PARIS: En politique, les pronostics sont encore parfois plus hasardeux qu'en sport. Emmanuel Macron l'a appris à ses dépens, et sait probablement qu'un très hypothétique sursaut de popularité pourrait n'être qu'éphémère en cas de victoire des Bleus dimanche au Mondial.
15 juillet 2018. Le chef de l’État célèbre en Russie, avec les joueurs de l'équipe de France, la Coupe du Monde qu'ils viennent de gagner.
Les observateurs spéculent sur les bienfaits politiques de ce succès, entre regain d'optimisme des Français et une polémique sur la parade au rabais du bus à impériale de Mbappé & Co. le lendemain, sur les Champs-Élysées.
18 juillet 2018. L'affaire Benalla éclate, plongeant Emmanuel Macron dans des abysses d'impopularité.
Quatre ans plus tard, juste avant Noël, des images de liesse seraient bienvenues dans une atmosphère plombée par la guerre en Ukraine, la crise énergétique et l'inflation.
Si les Bleus ramènent la Coupe, cela va créer "un peu d'enthousiasme dans le pays" et "réhausser l'image de la France au niveau international", estime Pascal Boniface, directeur de l'Institut de relations internationales et stratégiques (Iris).
"Ce sera positif" pour Macron qui sera "le seul président à pouvoir dire qu'il a mené l'équipe de France à deux victoires en Coupe du monde", dit-il à l'AFP. Aucun mérite sportif certes, mais il "aura accompagné l'équipe de France au moment où elle réalise un doublé historique", poursuit cet expert des liens entre ballon rond et géopolitique, relevant que le chef de l’État, supporteur de l'Olympique de Marseille, est "un vrai passionné de football".
Pour Pascal Boniface, c'est donc à la fois "faux de dire que ça n'a pas d'impact" et "illusoire de penser que cela va tout changer".
Éphémère
Benjamin Morel, maître de conférences en droit public à l'université Paris 2, souligne, lui, qu'une troisième étoile mondiale sur le maillot français pourrait "enclencher un tout petit mouvement temporaire de sympathie, un petit effet drapeau, mais c'est l’affaire d'un mois".
D'autant que le début de l'année pourrait vite faire déchanter l'opinion, avec la réforme des retraites et une mobilisation sociale attendue, sur fond de possibles coupures d'électricité et de hausse des prix de l'énergie.
Selon plusieurs économistes interrogés par l'AFP, hormis un effet ponctuel sur les achats de téléviseurs, le Mondial ne devrait guère avoir de retombée flagrante sur la consommation ou le moral des ménages.
Avant même la finale, les oppositions ont en outre lancé une polémique sur l'attitude d'Emmanuel Macron qui, malgré les controverses sur les droits humains au Qatar et l'impact environnemental de la compétition en plein désert, a dit "assumer totalement" ses déplacements à Doha et salué l'organisation de la compétition par le pays hôte.
Des propos qui ont créé la controverse, d'autant que l'émirat est au même moment impliqué dans un retentissant scandale présumé de corruption au cœur du Parlement européen.
L'exception Chirac
Quoi qu'il en soit, l'agenda présidentiel devrait limiter toute velléité de récupération politique: le chef de l’État embraiera dès lundi avec le traditionnel Noël auprès des troupes françaises à l'étranger, sur le porte-avions Charles-de-Gaulle, au large de l’Égypte, avant de se rendre en Jordanie pour un sommet régional.
Il sera absent de Paris quand les Bleus rapportent la coupe, s'ils gagnent.

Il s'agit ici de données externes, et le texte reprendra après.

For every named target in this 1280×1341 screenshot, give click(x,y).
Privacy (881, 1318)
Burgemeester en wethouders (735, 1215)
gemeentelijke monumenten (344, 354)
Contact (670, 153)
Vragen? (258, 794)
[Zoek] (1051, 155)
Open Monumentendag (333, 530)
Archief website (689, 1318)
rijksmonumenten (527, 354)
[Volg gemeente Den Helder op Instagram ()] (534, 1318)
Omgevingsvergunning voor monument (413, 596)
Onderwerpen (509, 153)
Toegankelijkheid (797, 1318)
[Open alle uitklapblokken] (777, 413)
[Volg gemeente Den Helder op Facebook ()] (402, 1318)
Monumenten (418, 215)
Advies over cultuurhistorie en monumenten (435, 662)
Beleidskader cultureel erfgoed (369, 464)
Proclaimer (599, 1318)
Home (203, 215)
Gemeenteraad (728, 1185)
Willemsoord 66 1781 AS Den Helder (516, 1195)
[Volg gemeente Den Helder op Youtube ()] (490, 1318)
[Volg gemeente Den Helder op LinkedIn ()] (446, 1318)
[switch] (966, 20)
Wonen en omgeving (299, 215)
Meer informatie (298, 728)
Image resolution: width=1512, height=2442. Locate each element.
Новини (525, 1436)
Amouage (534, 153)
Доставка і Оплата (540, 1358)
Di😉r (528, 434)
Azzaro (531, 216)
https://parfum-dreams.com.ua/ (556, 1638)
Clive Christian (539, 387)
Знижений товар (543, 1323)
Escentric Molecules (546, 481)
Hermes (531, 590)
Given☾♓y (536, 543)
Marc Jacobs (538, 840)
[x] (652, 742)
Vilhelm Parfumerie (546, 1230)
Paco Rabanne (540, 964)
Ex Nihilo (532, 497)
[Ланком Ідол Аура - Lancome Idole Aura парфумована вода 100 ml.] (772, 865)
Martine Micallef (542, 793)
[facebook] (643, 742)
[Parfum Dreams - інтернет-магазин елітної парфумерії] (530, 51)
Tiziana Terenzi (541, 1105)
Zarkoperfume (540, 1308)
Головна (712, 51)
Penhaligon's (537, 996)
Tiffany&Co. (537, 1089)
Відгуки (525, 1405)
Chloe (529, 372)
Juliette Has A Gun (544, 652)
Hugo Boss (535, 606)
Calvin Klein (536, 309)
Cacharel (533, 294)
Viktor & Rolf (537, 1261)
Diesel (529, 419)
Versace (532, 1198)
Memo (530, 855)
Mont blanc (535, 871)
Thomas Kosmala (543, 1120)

Les joueurs devant ensuite rapidement partir en vacances, aucune réception n'est prévue à ce stade à l’Élysée, contrairement à 2018.
Et contrairement à 1998, quand un autre président, Jacques Chirac, avait, lui, tiré bénéfice de la première victoire de cette France "Black, Blanc, Beur".
"1998 est une exception colossale", souligne Frédéric Dabi, directeur général de l'institut de sondages Ifop. A l'époque, le chef de l’État avait gagné 18 points entre mai et août, "ce qui est énorme", pour atteindre 62% de personnes satisfaites.
Mais la compétition se déroulait dans l'Hexagone. Jacques Chirac, en cohabitation avec un gouvernement de gauche, était "protégé du mécontentement des Français", et, alors qu'il "n'y connaissait rien au foot, ses qualités de proximité et d'empathie avaient joué à plein".
En dehors de cet épisode, selon le sondeur, "les Français font la part des choses, ils décorrèlent complètement le bon parcours de l'équipe de France et l'impact sur l'image du président de la République".